Companies large and small are increasingly falling for this scam.  In order to avoid this scam, companies should be particularly wary of requests for wire transfers made by email. Wire transfers are the preferred method of payment of scammers because of the impossibility of getting the money back once it has been sent.  Verification protocols for wire transfers and other bill payments should be instituted including, dual factor authentication when appropriate.  Companies should also consider the amount of information that is available about them and their employees that can be used by scammers to perpetrate this crime.  They also should have strict rules regarding company information included on employee social media accounts that can be exploited for “spear phishing” emails which play a large part in this scam. Finally, employees should be specifically educated about this scam in order to be on the lookout for it.
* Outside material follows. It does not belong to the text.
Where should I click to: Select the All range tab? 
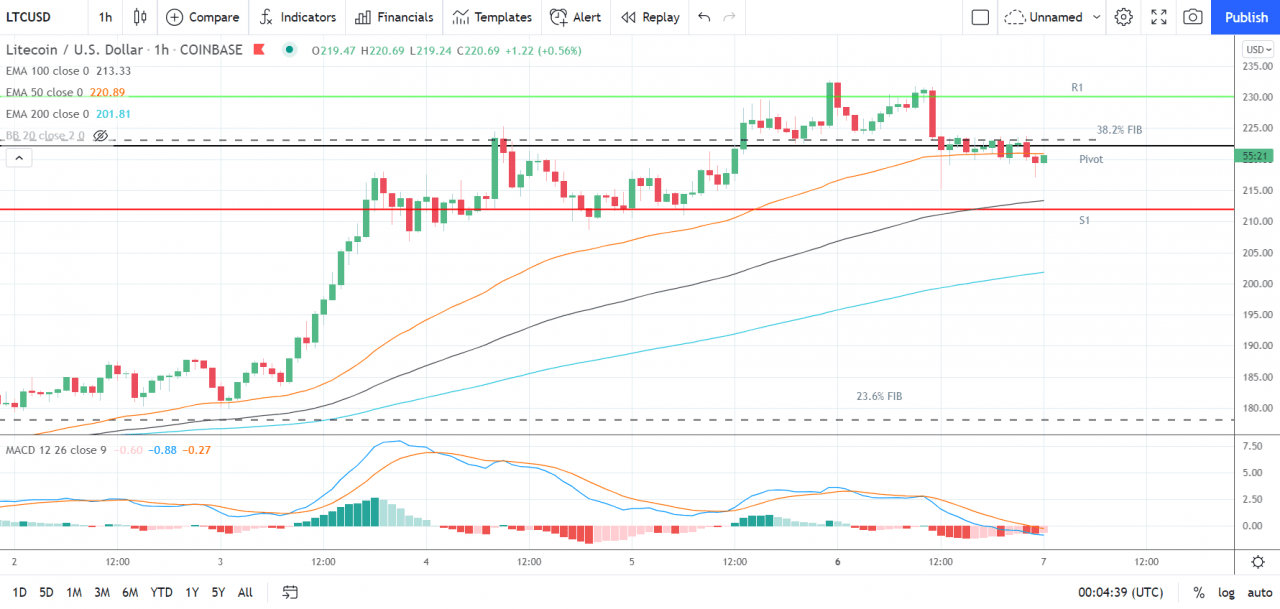click(x=244, y=592)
Scam of the day – May 9, 2017 – Is there a link between autism spectrum traits and cybercriminals?

For quite a while it has been suspected that there is a link between people with Asperger’s syndrome and others Autism spectrum disorders and cybercrime.  This was highlighted by the arrest of British citizen Lori Love who is charged with having hacked the Federal Reserve, the US Army, the Department of Defense, NASA and the FBI.  Love’s extradition to the United States to face charges related to these cybercrimes was approved by a British court and is presently on appeal in Britain.

While law enforcement have long believed there was a connection between cybercrime and Autism, there has been no scientific research in this area until now.  The University of Bath’s Centre for Applied Autism, the cybercrime unit of Britain’s National Crime Agency and the charity Research Autism have begun a joint study to determine whether there is a connection between autism and cybercrime.
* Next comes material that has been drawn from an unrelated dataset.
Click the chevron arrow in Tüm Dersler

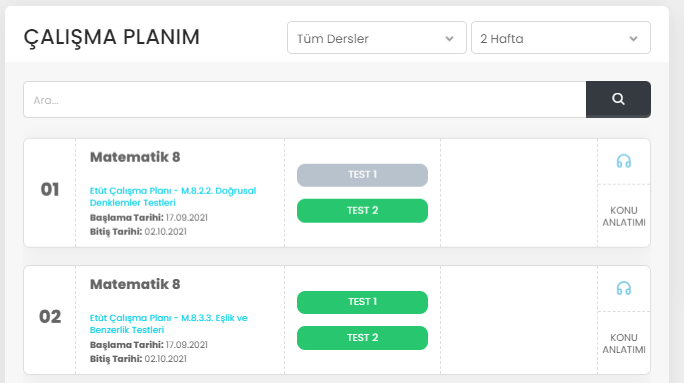click(x=449, y=39)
The researchers hope to come up with a better understanding of the motivations and characteristics of cybercriminals in general in order to use this information to identify people at risk of becoming cybercriminals to enable law enforcement and social agencies to act to prevent people, particularly vulnerable people on the Autism spectrum from becoming cybercriminals.  Anecdotal evidence has tended to indicate that individuals with Asperger’s syndrome have been exploited for cybercrime purposes by criminals recognizing their computer skills that could be funneled into hacking and other computer crimes.